Maria dos Prazeres Beleza é a primeira mulher eleita para vice presidente do Supremo Tribunal de Justiça

A juíza conselheira Maria dos Prazeres Beleza é a primeira mulher no cargo. A eleição ocorreu esta tarde, sendo necessário efetuar uma segunda volta. Vai ocupar o lugar deixado vago pelo juiz Salazar Casanova, que se jubilou no início do ano.

Aos 62 anos, Maria dos Prazeres Beleza é a primeira mulher a aceder à vice-presidência do Supremo Tribunal de Justiça, onde entrou em outubro de 2006, sendo até hoje presidente da respetiva 7ª secção.

Maria dos Prazeres Beleza foi eleita pelos pares em votação secreta que decorreu esta tarde. Para a eleição é necessário que o candidato tenha 50% dos votos mais um, e como na primeira votação tal não ocorreu, procedeu-se a uma segunda volta. O segundo nome mais votado, com 18 votos, foi o do juiz Francisco Caetano.

Há sessenta juízes conselheiros no Supremo, 15 dos quais mulheres. Apenas 57 votaram esta tarde, vários dos quais por procuração.

A nova vice-presidente do Supremo é irmã da presidente da Fundação Champalimaud Leonor Beleza (também jurista) e da professora catedrática de Direito e ex diretora da Faculdade de Direito da Universidade Nova Teresa Beleza.

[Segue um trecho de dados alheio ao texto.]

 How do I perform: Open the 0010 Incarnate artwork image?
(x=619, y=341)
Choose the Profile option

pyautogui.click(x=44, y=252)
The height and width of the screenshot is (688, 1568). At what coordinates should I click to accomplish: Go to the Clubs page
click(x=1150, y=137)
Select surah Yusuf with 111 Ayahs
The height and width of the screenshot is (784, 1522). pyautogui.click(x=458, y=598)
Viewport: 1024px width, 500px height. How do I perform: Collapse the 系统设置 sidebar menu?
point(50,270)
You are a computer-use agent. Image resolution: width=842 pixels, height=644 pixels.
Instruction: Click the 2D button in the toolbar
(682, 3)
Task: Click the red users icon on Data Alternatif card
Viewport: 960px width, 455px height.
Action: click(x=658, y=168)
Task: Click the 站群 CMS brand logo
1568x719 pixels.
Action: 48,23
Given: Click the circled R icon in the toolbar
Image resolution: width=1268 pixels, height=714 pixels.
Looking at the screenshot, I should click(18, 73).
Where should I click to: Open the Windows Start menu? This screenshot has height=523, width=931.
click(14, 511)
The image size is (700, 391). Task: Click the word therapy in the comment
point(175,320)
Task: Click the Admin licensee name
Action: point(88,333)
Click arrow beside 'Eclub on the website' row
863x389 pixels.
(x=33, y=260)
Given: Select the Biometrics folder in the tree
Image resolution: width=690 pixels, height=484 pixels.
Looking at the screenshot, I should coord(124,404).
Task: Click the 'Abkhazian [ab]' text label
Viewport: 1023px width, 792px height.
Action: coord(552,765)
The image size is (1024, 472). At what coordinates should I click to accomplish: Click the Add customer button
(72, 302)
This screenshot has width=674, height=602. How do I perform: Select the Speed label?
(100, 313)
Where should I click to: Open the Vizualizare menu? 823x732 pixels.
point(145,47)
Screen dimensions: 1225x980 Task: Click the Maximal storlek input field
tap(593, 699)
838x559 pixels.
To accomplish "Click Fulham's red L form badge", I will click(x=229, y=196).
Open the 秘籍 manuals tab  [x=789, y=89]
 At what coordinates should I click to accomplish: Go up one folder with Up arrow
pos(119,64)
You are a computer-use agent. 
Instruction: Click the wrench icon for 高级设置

Ocupa o lugar deixado vago pelo juiz conselheiro Salazar Casanova, que se jubilou no início do ano.

De acordo com o site do STJ, a nova vice-presidente é licenciada pela Faculdade de Direito da Universidade Clássica de Lisboa, foi monitora da mesma Faculdade, na cadeira de Teoria Geral do Direito Civil, nos últimos anos do curso e, posteriormente à licenciatura, assistente nas cadeiras de Teoria Geral do Direito Civil e Direito Processual Civil (1981/1985). Foi assistente (1981/1982) e posteriormente (1984/1985) regente da cadeira de Processo Civil na Faculdade de Direito da Universidade Católica Portuguesa. Atualmente é regente, no 1º semestre, de Processo Civil (3º ano) e, no 2º, de Práticas Forenses - Processo Civil, no âmbito do Mestrado Forense.

Até à alteração de regime político, em 1974, as mulheres estavam em Portugal impedidas de ingressar na magistratura. Hoje, estão já em maioria no tribunais inferiores. Não é porém o caso do Supremo Tribunal de Justiça, onde são apenas 25%

Foi regente da cadeira de Processo Civil no Departamento de Direito da Universidade Lusíada (1992/1993 a 1994/1995). Foi secretária da Comissão de Revisão do Código de Processo Civil, nomeada em 1984 por despacho do Ministro da Justiça e presidida pelo Prof. Doutor Antunes Varela. Foi consultora (1987/1989) e, posteriormente, diretora (1989/1998) do Centro de Estudos Técnicos e Apoio Legislativo da Presidência do Conselho de Ministros, transformado, desde 1993, no Centro Jurídico da Presidência do Conselho de Ministros. Desempenhou funções de árbitro em processos arbitrais. É autora, por vezes em co-autoria, de diversos pareceres jurídicos, alguns dos quais se encontram publicados, bem como de alguns estudos sobre temas jurídicos. Foi juíza-conselheira do Tribunal Constitucional, eleita pela Assembleia da República, desde 12 de março de 1998 até ao termo do mandato (nove anos).

Recorde-se que até à alteração de regime político, em 1974, as mulheres estavam em Portugal impedidas de ingressar na magistratura. Hoje, estão já em maioria no tribunais inferiores. Não é porém o caso do Supremo Tribunal de Justiça, onde são apenas 25%.